Law enforcement authorities ruled it an accident and argued he died from suffocation while trying to recover a shoe.
But Johnson's parents and their attorneys have never believed that is what happened.
For nine months, they have been fighting to have sealed documents and surveillance video in the case released.
School district and law enforcement officials refused to make the information public, citing privacy concerns of other juveniles who appear in the video.
But a judge ruled in favor of the Johnson family Wednesday after more than two hours of closed door deliberations.
The judge said all investigative files and video must be turned over to the Johnson's attorneys in their original form immediately.
Once that decision was reached, Johnson's parents and their attorneys joined dozens of supporters in front of the courthouse to address reporters.
"We feel we have made significant progress," said attorney Cheyene King.
Johnson's father, Kenneth, added, "We're happy to hear we're one step closer to the truth."
King and co-counsel Benjamin Crump said the video will come from surveillance cameras inside and outside the gym.

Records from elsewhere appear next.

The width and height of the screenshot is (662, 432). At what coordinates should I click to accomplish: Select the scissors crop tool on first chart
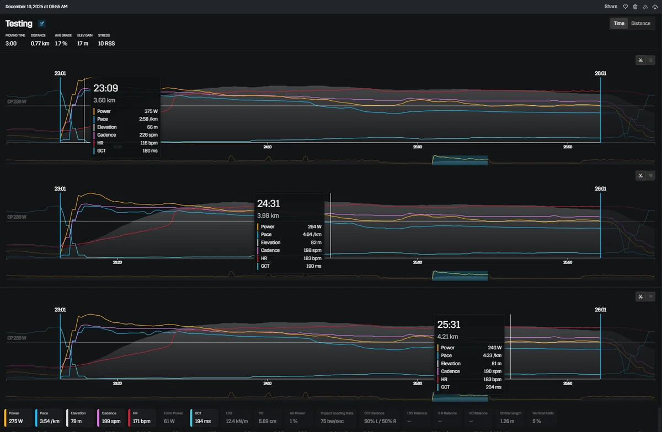tap(641, 60)
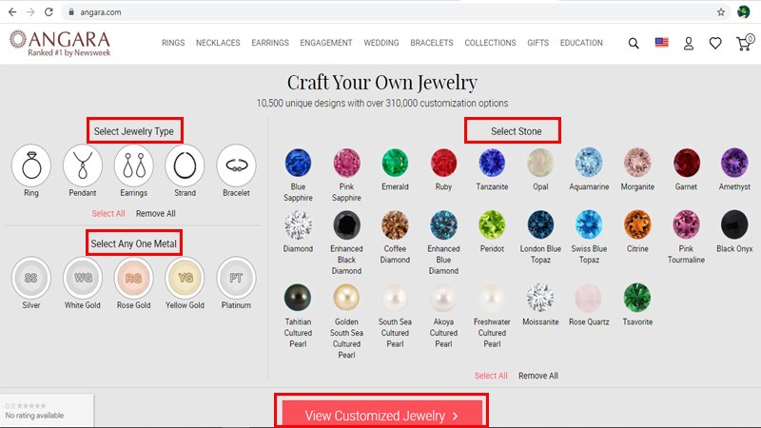Open the ENGAGEMENT navigation menu
This screenshot has height=428, width=761.
click(x=326, y=43)
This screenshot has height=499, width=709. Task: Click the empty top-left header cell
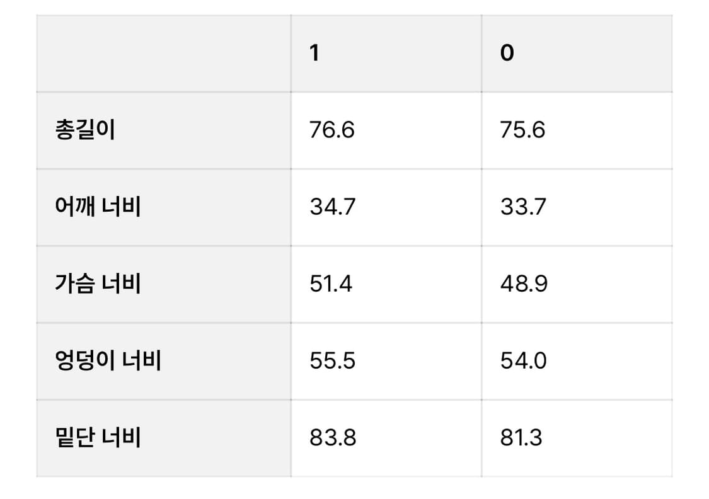163,54
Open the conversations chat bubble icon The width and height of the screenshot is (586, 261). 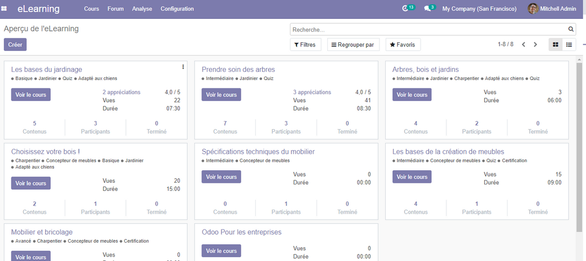(427, 9)
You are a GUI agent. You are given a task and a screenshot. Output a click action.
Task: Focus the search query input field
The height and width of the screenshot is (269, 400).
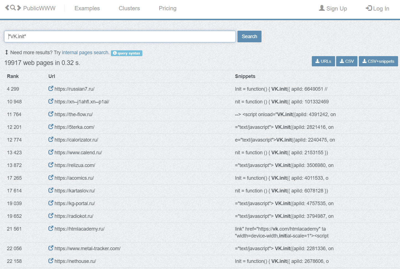[x=120, y=36]
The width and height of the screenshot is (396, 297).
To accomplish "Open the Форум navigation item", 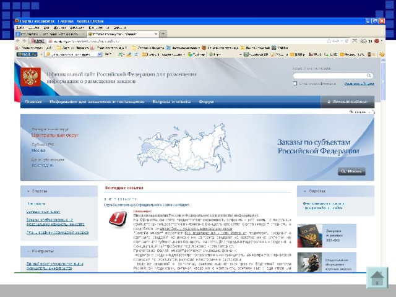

They said they expect to receive footage that shows who might have been around before and after Johnson arrived.
However, the attorneys do not anticipate they will see the moment the teen went into the mat.
"It's been indicated by the chief medical examiner that G.B.I. (Georgia Bureau of Investigations) agents had looked at the tapes and that it would not show Kendrick going into the mats," King said.
But that doesn't mean the family won't learn something new.
King and Crump said they think they'll be able to discredit the initial investigation's finding that there was no foul play involved in Johnson's death.
"It shifts the focus from what the sheriff had offered to other theories that were not explored and that have begun slowly to creep to the surface," King said.
Crump added, "It's not going to be a home run with seeing the video tapes, but what we think the video tapes will do is get us on first base."
The family's hope is they'll uncover enough new information to have their son's death investigation re-opened and finally learn what exactly led up to his death.
"That's all that this mother and father have wanted from the beginning is to know the truth of what happened to their child," Crump said.
If the teen's cause and manner of death are not changed, he said he believes that warrants involvement from federal investigators.
Meanwhile, a request from the family for a coroner's inquest is still pending with the court.
An inquest was not held after Johnson's death because the coroner stood behind findings from the state that Johnson's death was accidental.
But a private pathologist hired by the family performed an autopsy that showed the teen's organs had been removed and replaced with newspaper.